• QUESTIONS À TRAITER:
A – Recopiez fidèlement le passage du texte fourni qui commence à "L’une et l’autre" et se termine à "de façon irrégulière.".
B – Répondez brièvement à ces questions sur le texte fourni :
(i) À quelle localité le texte situe-t-il le premier virage à gauche ?
(ii) Quel prix le texte donne-t-il pour les cédés neufs de musique classique ?
(iii) Quels animaux s'égaient au bord de la prison de Val-de-Reuil ?

• TEXTE FOURNI:
= = = =

• Sur le terrain de foute de Saint-Pierre-du-Vauvray que longe la voie ferrée Paris Rouen pensant à celles qui m’aimaient et prenaient le train

    Ce samedi, après avoir tourné à gauche à Pont-de-l’Arche, le rond rouge du soleil tentant de percer la brume matinale en ligne de mire, je passe près de la prison de Val-de-Reuil au bord de laquelle s’égaient des lapins en liberté, tourne une nouvelle fois à gauche et me gare à l’entrée de Saint-Pierre-du-Vauvray où c’est jour de vide grenier.

    La plupart des exposant(e)s pestent dans les nombreuses voitures qui stagnent sur la petite route entre le terrain de foute et la voie ferrée. Quelques-un(e)s sont déjà en place et d’emblée je déniche une caisse pleine de cédés neufs de musique classique à cinquante centimes pièce, même les coffrets, où je fais mon choix.

    Ce sera mon seul achat malgré de nombreuses allées et venues le temps que tout le monde déballe, de quoi me laisser le temps de penser à ce qui n’est plus et à la douleur que cela engendre, une douleur ravivée par chaque train qui passe, venant de Paris, allant à Rouen, s’arrêtant parfois à Val-de-Reuil, semblable à ceux dans lesquels se trouvait naguère celle qui de Paris m’a envoyé un mail hier après-midi pour me dire que je n’aurai pas de message d’elle ce matin, semblable aussi à ceux dans lesquels se trouvait antérieurement celle qui venait aussi de Paris (et même au début de Clermont-Ferrand) et dont en rentrant je trouve une lettre.

    L’une et l’autre voyageaient pour me rejoindre, mes deux jeunes amoureuses.

    Avec la première, pendant des années, nous nous sommes écrit tous les jours par lettres, jusqu’à ce que le temps nous sépare, et nous continuons à échanger des missives de façon irrégulière.

= = = =

• DONNÉES EXTRAITES:

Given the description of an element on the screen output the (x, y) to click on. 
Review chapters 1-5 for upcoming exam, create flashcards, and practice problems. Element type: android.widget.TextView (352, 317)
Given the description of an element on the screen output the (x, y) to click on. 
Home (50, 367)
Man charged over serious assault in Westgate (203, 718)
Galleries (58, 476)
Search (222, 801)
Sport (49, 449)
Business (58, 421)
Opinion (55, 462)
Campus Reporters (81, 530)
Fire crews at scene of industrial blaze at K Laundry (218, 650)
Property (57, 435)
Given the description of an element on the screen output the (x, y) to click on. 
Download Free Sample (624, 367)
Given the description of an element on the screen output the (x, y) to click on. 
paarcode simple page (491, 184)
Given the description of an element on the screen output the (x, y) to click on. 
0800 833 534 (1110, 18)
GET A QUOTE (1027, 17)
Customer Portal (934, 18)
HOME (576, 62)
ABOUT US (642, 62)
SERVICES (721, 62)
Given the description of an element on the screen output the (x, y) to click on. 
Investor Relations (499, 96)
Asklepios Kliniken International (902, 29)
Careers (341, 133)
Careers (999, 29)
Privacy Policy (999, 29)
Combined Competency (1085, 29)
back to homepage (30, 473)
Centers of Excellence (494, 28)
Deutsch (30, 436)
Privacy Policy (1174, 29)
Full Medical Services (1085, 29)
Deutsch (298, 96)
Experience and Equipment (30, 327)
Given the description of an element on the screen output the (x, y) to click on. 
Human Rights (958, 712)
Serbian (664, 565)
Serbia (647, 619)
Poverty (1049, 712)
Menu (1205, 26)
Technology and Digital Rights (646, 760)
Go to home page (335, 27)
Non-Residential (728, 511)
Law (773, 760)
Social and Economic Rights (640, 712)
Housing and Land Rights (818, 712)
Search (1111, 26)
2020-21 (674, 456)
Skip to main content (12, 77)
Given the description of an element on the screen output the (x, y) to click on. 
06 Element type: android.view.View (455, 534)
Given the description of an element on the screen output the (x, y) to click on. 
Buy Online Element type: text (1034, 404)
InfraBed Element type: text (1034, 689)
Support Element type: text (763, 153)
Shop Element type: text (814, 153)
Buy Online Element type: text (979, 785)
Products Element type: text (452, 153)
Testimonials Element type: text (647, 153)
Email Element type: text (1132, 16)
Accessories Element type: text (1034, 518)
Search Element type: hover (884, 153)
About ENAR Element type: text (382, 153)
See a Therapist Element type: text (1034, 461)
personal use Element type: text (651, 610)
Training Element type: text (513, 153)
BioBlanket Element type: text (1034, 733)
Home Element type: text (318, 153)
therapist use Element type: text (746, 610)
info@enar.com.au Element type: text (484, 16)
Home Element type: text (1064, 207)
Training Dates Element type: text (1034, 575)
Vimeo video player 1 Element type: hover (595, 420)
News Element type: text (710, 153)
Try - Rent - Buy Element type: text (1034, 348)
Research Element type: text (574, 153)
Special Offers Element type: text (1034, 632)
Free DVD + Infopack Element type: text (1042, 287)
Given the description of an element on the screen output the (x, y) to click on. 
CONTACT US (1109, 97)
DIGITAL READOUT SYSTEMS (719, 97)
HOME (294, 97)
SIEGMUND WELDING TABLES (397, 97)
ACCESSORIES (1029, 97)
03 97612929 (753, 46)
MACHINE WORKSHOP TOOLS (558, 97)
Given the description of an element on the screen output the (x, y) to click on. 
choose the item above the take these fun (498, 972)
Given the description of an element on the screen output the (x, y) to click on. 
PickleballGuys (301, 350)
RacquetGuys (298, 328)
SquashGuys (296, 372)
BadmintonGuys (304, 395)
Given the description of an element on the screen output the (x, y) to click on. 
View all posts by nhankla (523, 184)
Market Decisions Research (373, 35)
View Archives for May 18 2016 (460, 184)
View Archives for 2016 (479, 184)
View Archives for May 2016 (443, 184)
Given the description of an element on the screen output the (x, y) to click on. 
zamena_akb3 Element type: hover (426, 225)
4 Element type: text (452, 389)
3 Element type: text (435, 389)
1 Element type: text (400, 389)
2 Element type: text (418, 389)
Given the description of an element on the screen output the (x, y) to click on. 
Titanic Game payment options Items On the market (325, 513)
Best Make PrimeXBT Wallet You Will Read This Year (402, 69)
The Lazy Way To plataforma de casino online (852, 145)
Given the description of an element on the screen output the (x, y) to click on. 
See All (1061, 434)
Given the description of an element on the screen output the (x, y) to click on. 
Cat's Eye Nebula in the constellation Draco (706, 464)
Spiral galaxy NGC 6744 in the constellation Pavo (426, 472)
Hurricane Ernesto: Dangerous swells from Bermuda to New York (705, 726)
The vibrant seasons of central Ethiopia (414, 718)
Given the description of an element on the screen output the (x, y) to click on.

= = = =

• RÉPONSES ATTENDUES:
A –
L’une et l’autre voyageaient pour me rejoindre, mes deux jeunes amoureuses.

    Avec la première, pendant des années, nous nous sommes écrit tous les jours par lettres, jusqu’à ce que le temps nous sépare, et nous continuons à échanger des missives de façon irrégulière.

B –
(i) À Pont-de-l'Arche.
(ii) Cinquante centimes pièce, même les coffrets.
(iii) Des lapins en liberté.